• _Task brief_:
Omit the pictures. Transcribe exactly the lines below, from the one with "Click the 指令输入 section header" up to and including the last.

Saved entries:
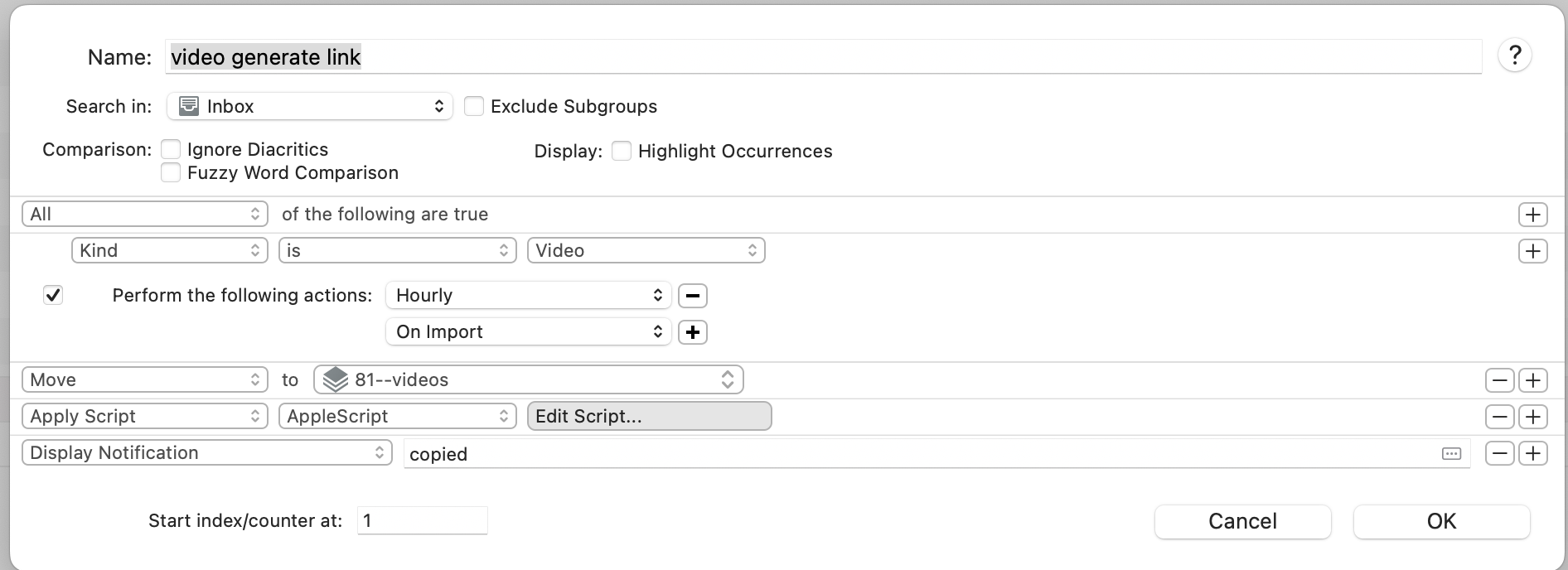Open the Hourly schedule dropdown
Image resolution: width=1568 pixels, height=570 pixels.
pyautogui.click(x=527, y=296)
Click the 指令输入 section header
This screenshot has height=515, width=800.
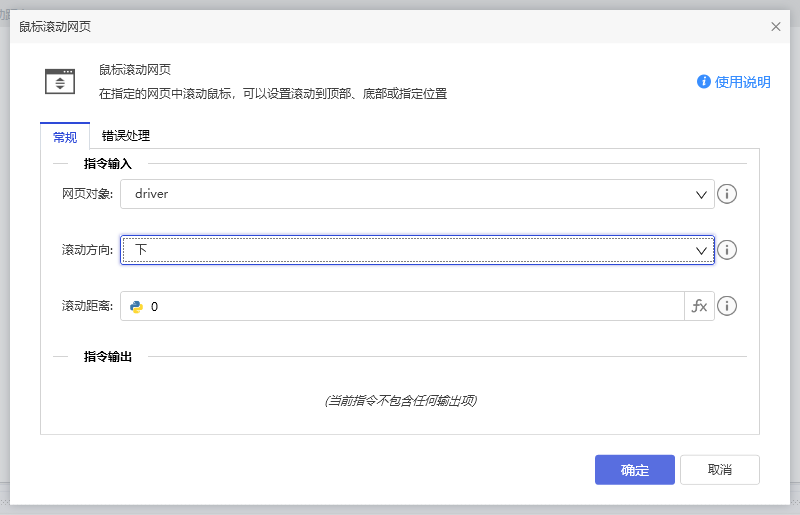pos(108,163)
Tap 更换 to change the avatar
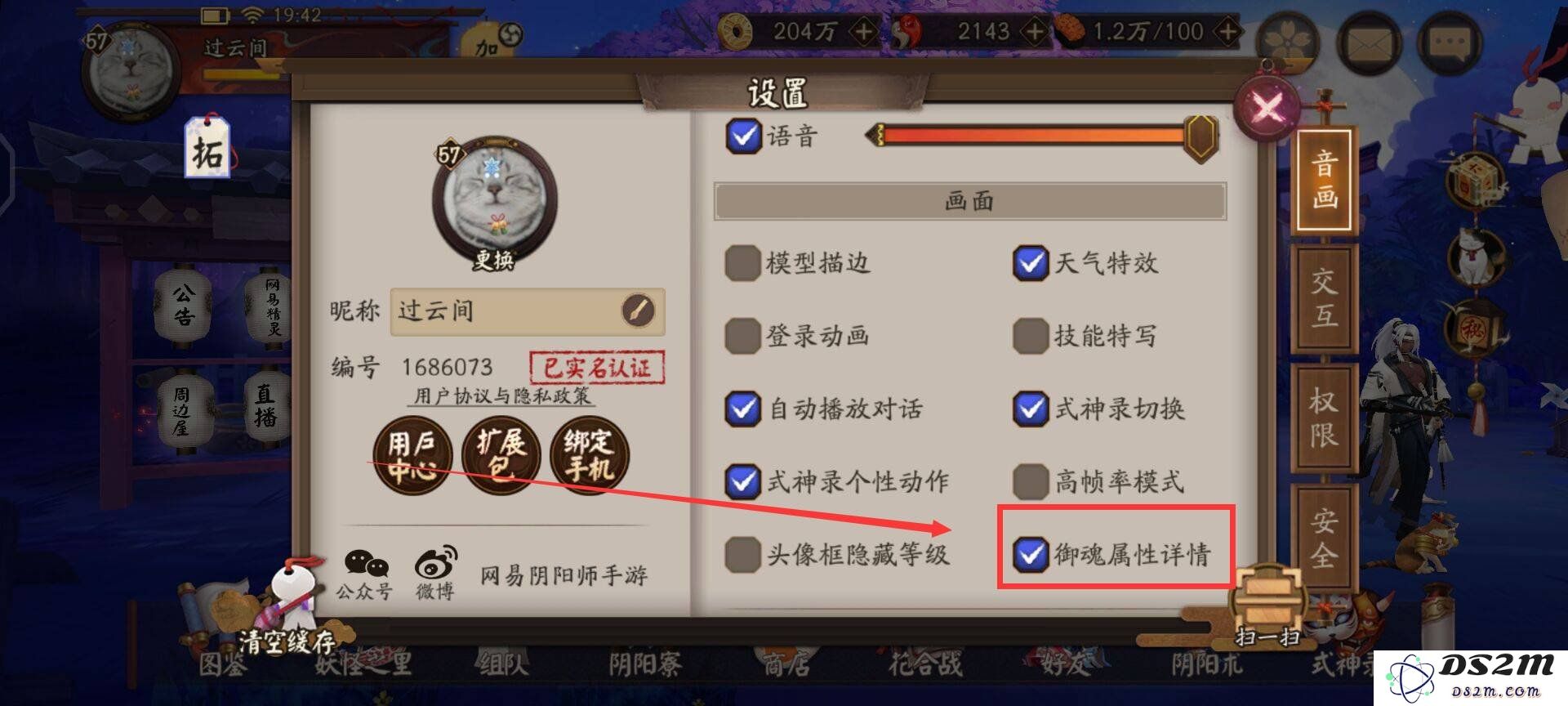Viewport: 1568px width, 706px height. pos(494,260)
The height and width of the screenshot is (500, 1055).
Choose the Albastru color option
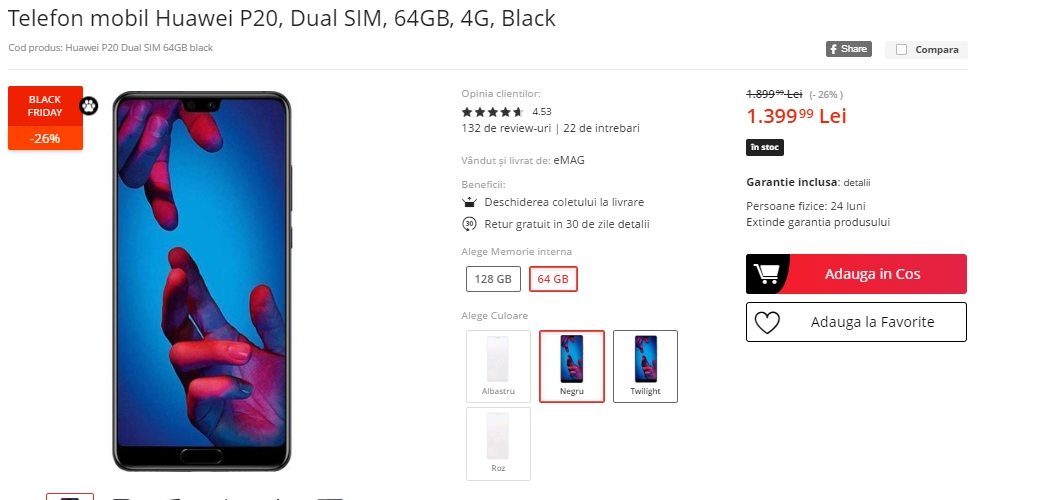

• _Exercise response_:
Click the 指令输入 section header
This screenshot has height=515, width=800.
pos(108,163)
Tap 更换 to change the avatar
Viewport: 1568px width, 706px height. pos(494,260)
The height and width of the screenshot is (500, 1055).
Choose the Albastru color option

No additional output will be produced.